Procedían de la caverna. Guiñaban sus grandes ojos. Pronto aparecieron en mayor número, y se repartieron por todas partes detrás de los arbustos. Entonces, parsimoniosamente, un monstruo increíble hizo su aparición: primero un tentáculo, o algo así, luego otro, y ahora media docena de ellos que exploraban cautelosamente el exterior de la cueva. Y luego, desde la oscuridad del pozo de la caverna, emergió a medias una terrible cabeza. De pronto, al impulsarse hacia delante, casi grité de horror. La cara era una desfiguración monstruosa del mundo conocido: se elevaba de un cuerpo sin cuello que era una masa de carne gelatinosa -a la vista parecía goma-, y los tentáculos que la adornaban salían de una parte del cuerpo que podía ser la mandíbula inferior o un aparente cuello.
Además, aquella cosa tenía una percepción inteligente, pues desde el principio parecía haberse percatado de mi presencia. Arrastrándose desde la caverna, fijó sus ojos en mí, y empezó a moverse con increíble rapidez en dirección a la ventana sobre el cada vez más oscurecido paisaje. Supongo que no me estaba dando cuenta del verdadero peligro que corría, puesto que observaba absorto, y sólo cuando la cosa empezó a cubrir todo el paisaje, cuando uno de sus tentáculos alcanzaba la ventana -¡y la atravesaba!-, sólo entonces experimenté la parálisis del miedo.

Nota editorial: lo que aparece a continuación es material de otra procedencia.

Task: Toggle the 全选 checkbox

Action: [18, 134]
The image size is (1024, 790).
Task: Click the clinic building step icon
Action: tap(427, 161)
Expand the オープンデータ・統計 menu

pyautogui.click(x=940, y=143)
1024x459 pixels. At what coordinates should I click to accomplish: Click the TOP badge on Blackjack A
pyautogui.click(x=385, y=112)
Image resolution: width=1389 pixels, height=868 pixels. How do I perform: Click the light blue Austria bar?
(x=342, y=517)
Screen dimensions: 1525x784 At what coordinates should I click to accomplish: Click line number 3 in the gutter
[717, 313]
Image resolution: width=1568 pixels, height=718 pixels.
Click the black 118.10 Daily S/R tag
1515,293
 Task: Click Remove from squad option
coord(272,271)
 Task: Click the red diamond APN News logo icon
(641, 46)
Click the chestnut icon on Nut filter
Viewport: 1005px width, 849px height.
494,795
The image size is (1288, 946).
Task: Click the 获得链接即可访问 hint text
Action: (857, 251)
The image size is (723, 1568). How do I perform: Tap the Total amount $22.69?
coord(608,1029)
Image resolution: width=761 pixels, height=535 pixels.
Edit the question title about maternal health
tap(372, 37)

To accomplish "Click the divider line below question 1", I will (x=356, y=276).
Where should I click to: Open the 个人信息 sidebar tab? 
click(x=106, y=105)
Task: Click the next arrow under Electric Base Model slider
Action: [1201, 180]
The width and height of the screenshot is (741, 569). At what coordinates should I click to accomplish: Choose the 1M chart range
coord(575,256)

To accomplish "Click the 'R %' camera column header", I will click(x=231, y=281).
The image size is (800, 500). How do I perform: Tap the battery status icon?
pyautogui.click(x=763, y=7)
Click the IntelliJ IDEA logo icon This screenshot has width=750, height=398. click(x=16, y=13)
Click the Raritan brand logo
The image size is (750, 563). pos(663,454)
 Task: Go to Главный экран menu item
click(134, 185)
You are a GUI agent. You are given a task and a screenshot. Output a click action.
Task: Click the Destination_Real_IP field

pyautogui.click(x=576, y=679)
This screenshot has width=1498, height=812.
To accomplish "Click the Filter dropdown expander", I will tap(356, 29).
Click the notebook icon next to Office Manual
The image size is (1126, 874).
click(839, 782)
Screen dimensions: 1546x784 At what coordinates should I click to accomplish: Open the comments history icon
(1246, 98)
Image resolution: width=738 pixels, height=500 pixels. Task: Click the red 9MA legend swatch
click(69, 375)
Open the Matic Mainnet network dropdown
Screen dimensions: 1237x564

¡La atravesaba! ¿Era ésta, entonces, la alucinación culminante?
Recuerdo haber roto la gelidez del miedo durante el tiempo suficiente para quitarme un zapato y lanzarlo con todas mis fuerzas hacia el cristal de la ventana. Al mismo tiempo, recordaba las frecuentes citas de mi primo relativas a la destrucción de la estrella. Me incliné hacia adelante y borré parte del diseño. Y mientras oía el ruido de los vidrios al romperse, me sumergí en una bendita oscuridad.
Sabía ahora lo que sabía mi primo.
Si no hubiera esperado tanto, podía haberme evitado el conocimiento de todo aquello, podía haber seguido pensando en ilusiones o alucinaciones. Pero ahora sé que la ventana redonda era una potente puerta hacia otras dimensiones, a un espacio y un tiempo desconocidos, una entrada a algún paisaje que Wilbur Akeley deseaba encontrar, la llave de esos lugares secretos de la tierra y del espacio, de las estrellas en que los súbditos de los Primordiales -¡y los propios Primigenios!- se esconden para siempre, esperando resurgir otra vez.